# [Work instruction]
Examine each line of the data, and copy the ones containing "product".

....

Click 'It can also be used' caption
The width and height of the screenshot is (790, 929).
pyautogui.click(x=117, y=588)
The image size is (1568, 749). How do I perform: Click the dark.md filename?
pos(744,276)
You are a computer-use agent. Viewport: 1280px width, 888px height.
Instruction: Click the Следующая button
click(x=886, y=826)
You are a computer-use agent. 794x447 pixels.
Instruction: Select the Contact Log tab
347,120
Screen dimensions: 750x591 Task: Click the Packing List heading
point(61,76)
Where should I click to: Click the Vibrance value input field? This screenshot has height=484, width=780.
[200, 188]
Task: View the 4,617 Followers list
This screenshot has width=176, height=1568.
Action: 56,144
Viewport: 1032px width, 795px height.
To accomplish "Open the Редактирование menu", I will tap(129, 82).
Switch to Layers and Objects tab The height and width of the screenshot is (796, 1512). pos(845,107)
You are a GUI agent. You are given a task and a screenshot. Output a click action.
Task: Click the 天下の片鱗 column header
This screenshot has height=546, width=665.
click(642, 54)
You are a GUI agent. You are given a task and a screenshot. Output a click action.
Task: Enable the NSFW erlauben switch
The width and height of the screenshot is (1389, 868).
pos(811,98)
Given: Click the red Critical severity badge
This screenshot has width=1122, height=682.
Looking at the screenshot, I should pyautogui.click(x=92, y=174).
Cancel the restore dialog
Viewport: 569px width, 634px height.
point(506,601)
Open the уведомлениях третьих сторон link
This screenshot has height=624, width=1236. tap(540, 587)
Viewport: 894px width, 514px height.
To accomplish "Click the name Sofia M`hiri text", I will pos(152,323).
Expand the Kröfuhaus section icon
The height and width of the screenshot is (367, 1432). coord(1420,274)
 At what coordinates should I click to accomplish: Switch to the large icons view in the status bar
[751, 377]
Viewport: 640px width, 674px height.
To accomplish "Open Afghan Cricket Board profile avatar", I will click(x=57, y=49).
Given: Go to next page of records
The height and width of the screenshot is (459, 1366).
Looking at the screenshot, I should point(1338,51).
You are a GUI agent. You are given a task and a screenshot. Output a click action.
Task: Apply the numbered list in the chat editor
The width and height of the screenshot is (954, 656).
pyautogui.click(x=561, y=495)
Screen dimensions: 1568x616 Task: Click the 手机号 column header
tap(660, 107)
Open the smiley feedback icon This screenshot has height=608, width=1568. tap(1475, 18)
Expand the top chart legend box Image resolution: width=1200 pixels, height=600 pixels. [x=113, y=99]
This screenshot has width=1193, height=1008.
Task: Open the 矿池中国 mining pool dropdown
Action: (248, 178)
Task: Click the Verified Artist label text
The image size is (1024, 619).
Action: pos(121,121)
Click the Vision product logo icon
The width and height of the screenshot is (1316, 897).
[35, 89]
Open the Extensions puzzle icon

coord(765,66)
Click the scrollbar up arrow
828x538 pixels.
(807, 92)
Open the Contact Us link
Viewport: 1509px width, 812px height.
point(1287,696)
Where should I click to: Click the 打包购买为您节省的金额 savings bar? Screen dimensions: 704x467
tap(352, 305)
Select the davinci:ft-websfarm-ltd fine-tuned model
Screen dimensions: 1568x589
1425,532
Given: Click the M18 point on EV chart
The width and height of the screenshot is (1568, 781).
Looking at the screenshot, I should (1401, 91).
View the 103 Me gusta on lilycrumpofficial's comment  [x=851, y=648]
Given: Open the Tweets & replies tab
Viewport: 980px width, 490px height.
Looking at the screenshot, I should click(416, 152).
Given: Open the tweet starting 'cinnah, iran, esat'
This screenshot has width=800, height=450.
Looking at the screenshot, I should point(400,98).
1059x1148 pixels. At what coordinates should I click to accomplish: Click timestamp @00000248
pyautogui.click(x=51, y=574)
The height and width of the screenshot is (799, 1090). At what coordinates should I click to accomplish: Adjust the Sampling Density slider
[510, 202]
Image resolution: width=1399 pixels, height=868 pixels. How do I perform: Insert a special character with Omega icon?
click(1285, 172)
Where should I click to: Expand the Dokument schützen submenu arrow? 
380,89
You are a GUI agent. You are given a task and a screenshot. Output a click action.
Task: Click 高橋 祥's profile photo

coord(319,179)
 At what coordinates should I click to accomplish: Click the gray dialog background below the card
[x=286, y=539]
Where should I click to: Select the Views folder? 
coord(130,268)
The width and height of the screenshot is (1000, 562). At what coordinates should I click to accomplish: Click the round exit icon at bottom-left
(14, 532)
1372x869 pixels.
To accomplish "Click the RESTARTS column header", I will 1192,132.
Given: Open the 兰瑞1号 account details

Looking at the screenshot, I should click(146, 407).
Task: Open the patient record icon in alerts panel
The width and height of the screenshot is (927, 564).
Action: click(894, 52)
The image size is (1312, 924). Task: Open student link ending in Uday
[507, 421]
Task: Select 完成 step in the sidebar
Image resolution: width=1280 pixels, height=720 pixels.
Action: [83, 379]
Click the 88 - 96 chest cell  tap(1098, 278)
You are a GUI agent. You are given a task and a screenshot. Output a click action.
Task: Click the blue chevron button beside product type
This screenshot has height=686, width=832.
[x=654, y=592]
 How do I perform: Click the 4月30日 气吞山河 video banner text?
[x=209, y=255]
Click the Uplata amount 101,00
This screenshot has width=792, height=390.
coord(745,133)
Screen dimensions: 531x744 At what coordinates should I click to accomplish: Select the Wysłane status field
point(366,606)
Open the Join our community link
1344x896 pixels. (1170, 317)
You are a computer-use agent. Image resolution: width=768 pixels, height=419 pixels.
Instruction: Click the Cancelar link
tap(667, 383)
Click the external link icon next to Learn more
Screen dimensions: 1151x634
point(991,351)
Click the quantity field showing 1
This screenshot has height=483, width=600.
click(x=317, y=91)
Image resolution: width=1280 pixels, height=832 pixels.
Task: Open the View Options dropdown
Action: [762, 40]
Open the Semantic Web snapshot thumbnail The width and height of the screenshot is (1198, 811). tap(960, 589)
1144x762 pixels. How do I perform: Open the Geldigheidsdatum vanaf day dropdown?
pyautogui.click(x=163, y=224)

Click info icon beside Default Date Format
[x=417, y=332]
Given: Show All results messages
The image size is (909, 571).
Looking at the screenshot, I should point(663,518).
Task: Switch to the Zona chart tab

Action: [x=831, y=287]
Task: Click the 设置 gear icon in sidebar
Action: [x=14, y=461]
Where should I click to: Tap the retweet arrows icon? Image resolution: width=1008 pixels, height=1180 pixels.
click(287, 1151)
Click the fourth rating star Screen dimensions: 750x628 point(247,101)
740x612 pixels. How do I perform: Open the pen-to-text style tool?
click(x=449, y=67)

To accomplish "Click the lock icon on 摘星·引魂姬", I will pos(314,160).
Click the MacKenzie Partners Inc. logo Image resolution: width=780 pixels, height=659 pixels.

....

# [The completed task]
Click the Vision product logo icon
Task: Click the blue chevron button beside product type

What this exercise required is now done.